Healthise experienced a minor incident on November 1, 2022 affecting Coach and Communicate and 1 more component, lasting 2h 21m. The incident has been resolved; the full update timeline is below.
Affected components
Update timeline
- investigating Nov 01, 2022, 03:46 PM UTC
Healthwise-hosted solutions are experiencing performance issues. Our Network Administrators and Engineers are working to fix the problem. We will post updates as we learn more.
- investigating Nov 01, 2022, 03:47 PM UTC
We are continuing to investigate this issue.
- resolved Nov 01, 2022, 06:07 PM UTC
All performance issues have been resolved. We will continue to monitor the situation to ensure product stability. We will post a root cause analysis once we have completed our full investigation. If the investigation has not been completed within 1 week we will post an interim RCA with the information that we currently have available.

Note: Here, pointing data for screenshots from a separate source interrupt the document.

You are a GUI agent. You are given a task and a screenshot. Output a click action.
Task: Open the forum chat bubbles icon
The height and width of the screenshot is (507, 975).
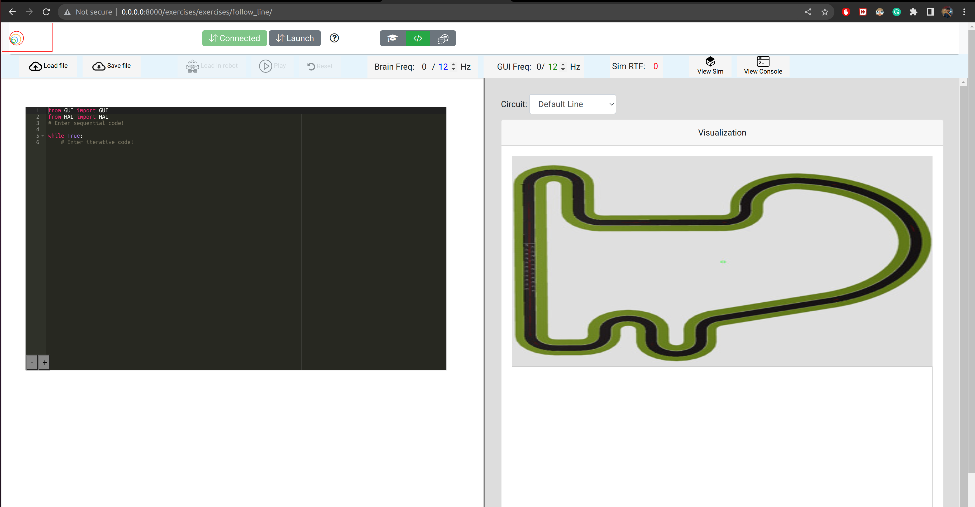coord(443,38)
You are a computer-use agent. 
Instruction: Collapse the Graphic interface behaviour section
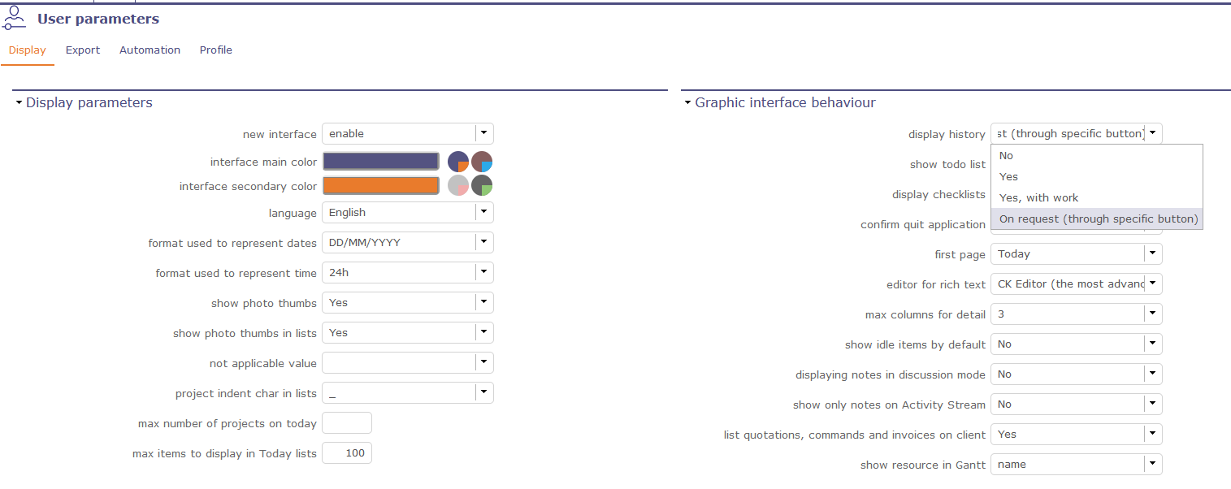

- postmortem Nov 10, 2022, 11:04 PM UTC
## Introduction The purpose of this Root Cause Analysis \(RCA\) is to determine the causes that contributed to the performance issues of the Healthwise-hosted solutions on November 01, 2022. ## Event Description At 7:31 AM MST on Tuesday, November 1, 2022, Healthwise administrators were alerted to intermittent performance degradation to Healthwise-hosted applications. Healthwise found the search index was in a bad state due to heavy network traffic. At 10:26 AM MST Healthwise was able to restore service by reducing the requests and rebuilding the index. Total time of the incident was 2 hours and 55 minutes; however, degradation was intermittent during that time. ## Findings and Root Cause Based on the investigation conducted, the team determined the following findings regarding this event: The rate limiting solution directed a single session of heavy network traffic to a backend service that couldn’t handle the load. Infrastructure engineers were able to mitigate the initial service degradation, but increased network traffic caused additional incidents that prompted further investigation. This resulted in corrective action that isolated the disruptive traffic and stabilized the environment. ## Corrective Action Healthwise has adjusted its rate limiting solution to account for the unique traffic and has committed to making improvements to the backend systems to increase the ability to handle large increases in traffic.